▶ **Your goal**
All of the data below is to be output without alteration.

┌─ Data

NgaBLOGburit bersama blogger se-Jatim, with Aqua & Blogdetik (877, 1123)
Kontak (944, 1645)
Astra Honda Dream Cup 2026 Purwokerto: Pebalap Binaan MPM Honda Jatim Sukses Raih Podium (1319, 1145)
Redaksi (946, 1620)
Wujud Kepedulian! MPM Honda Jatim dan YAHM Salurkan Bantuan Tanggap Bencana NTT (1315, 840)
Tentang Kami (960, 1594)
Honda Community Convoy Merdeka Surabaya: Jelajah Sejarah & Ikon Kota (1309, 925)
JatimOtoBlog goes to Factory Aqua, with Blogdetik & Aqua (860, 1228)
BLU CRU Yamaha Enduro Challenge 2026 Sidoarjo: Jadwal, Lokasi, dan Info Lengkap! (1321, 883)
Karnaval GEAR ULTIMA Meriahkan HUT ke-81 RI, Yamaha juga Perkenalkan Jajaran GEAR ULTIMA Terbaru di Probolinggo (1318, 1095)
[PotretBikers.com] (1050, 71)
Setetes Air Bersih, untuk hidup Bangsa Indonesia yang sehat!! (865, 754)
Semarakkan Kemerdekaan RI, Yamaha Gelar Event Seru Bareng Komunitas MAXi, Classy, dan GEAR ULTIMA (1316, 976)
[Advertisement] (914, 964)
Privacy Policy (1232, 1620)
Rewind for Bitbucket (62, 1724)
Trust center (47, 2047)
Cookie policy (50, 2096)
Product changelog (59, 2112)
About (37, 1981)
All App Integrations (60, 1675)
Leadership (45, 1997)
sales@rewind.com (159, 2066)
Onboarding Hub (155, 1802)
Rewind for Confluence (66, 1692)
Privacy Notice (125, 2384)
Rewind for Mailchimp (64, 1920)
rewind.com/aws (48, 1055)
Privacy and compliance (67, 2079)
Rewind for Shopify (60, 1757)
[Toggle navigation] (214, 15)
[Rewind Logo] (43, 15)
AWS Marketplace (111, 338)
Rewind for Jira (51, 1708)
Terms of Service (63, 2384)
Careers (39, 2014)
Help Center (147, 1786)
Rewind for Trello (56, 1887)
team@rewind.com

└─

▶ **Solution to the exercise**
NgaBLOGburit bersama blogger se-Jatim, with Aqua & Blogdetik (877, 1123)
Kontak (944, 1645)
Astra Honda Dream Cup 2026 Purwokerto: Pebalap Binaan MPM Honda Jatim Sukses Raih Podium (1319, 1145)
Redaksi (946, 1620)
Wujud Kepedulian! MPM Honda Jatim dan YAHM Salurkan Bantuan Tanggap Bencana NTT (1315, 840)
Tentang Kami (960, 1594)
Honda Community Convoy Merdeka Surabaya: Jelajah Sejarah & Ikon Kota (1309, 925)
JatimOtoBlog goes to Factory Aqua, with Blogdetik & Aqua (860, 1228)
BLU CRU Yamaha Enduro Challenge 2026 Sidoarjo: Jadwal, Lokasi, dan Info Lengkap! (1321, 883)
Karnaval GEAR ULTIMA Meriahkan HUT ke-81 RI, Yamaha juga Perkenalkan Jajaran GEAR ULTIMA Terbaru di Probolinggo (1318, 1095)
[PotretBikers.com] (1050, 71)
Setetes Air Bersih, untuk hidup Bangsa Indonesia yang sehat!! (865, 754)
Semarakkan Kemerdekaan RI, Yamaha Gelar Event Seru Bareng Komunitas MAXi, Classy, dan GEAR ULTIMA (1316, 976)
[Advertisement] (914, 964)
Privacy Policy (1232, 1620)
Rewind for Bitbucket (62, 1724)
Trust center (47, 2047)
Cookie policy (50, 2096)
Product changelog (59, 2112)
About (37, 1981)
All App Integrations (60, 1675)
Leadership (45, 1997)
sales@rewind.com (159, 2066)
Onboarding Hub (155, 1802)
Rewind for Confluence (66, 1692)
Privacy Notice (125, 2384)
Rewind for Mailchimp (64, 1920)
rewind.com/aws (48, 1055)
Privacy and compliance (67, 2079)
Rewind for Shopify (60, 1757)
[Toggle navigation] (214, 15)
[Rewind Logo] (43, 15)
AWS Marketplace (111, 338)
Rewind for Jira (51, 1708)
Terms of Service (63, 2384)
Careers (39, 2014)
Help Center (147, 1786)
Rewind for Trello (56, 1887)
team@rewind.com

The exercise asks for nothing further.